Try it: Retype every line from the one containing "This screenshot has height=978, width=1030." through the last line of the records below, both included; leave out the pictures.

####################

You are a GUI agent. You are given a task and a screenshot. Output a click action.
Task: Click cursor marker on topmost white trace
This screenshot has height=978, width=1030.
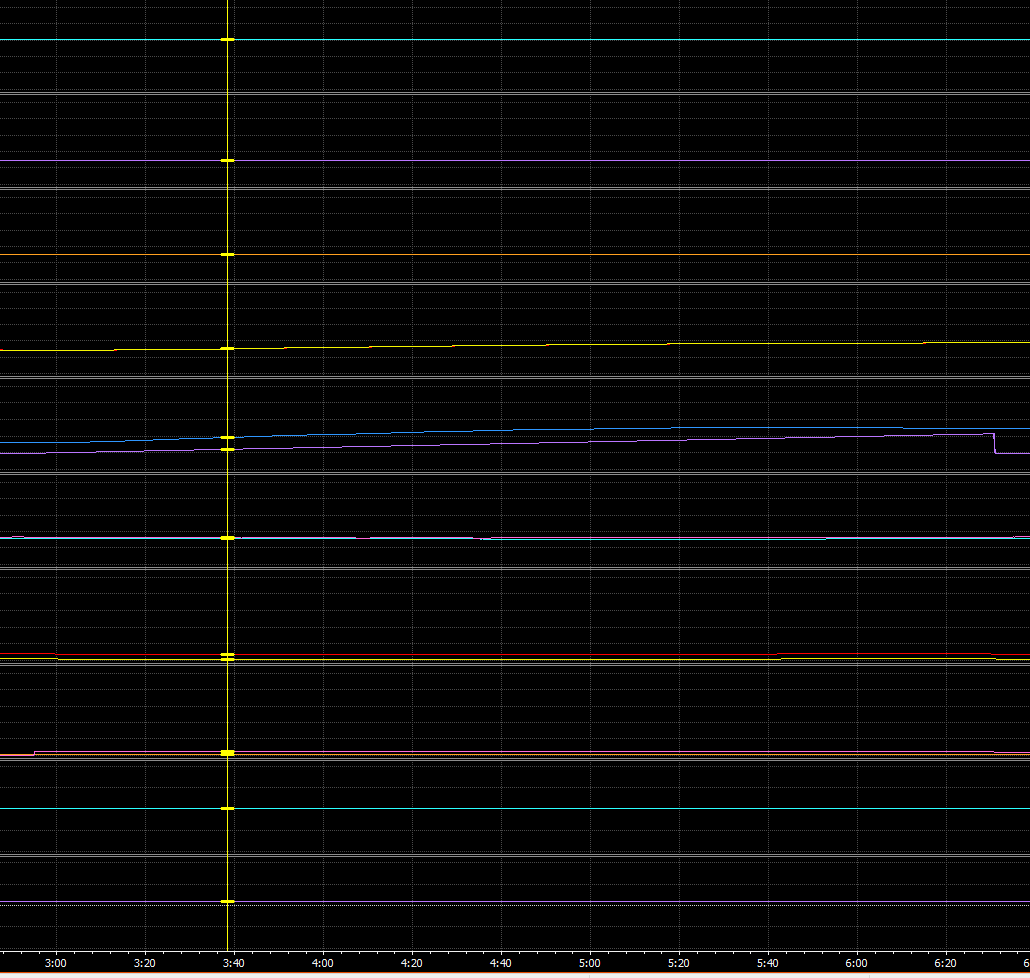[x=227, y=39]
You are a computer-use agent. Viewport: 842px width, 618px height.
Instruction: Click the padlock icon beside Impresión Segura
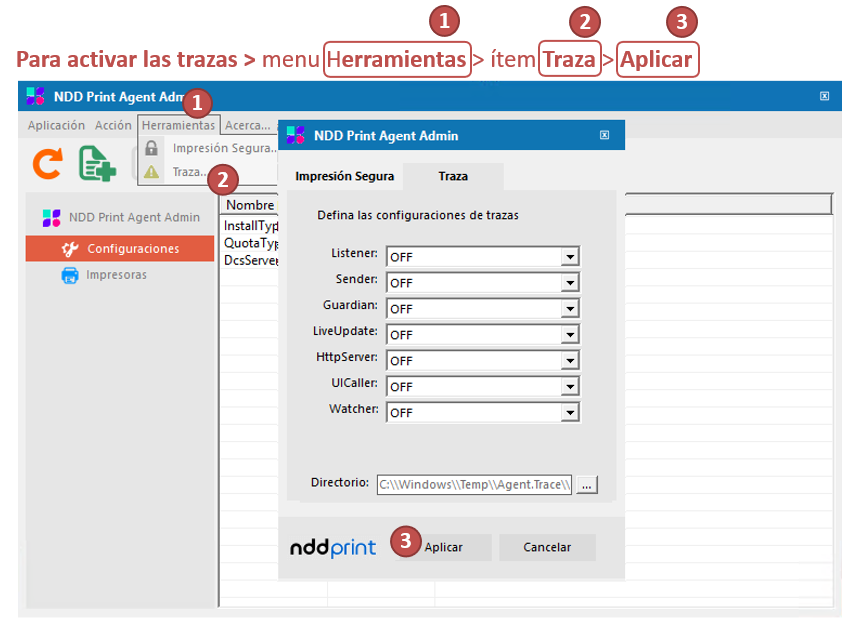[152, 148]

####################

Result of the task:
This screenshot has height=978, width=1030.
[x=227, y=39]
You are a computer-use agent. Viewport: 842px width, 618px height.
Instruction: Click the padlock icon beside Impresión Segura
[152, 148]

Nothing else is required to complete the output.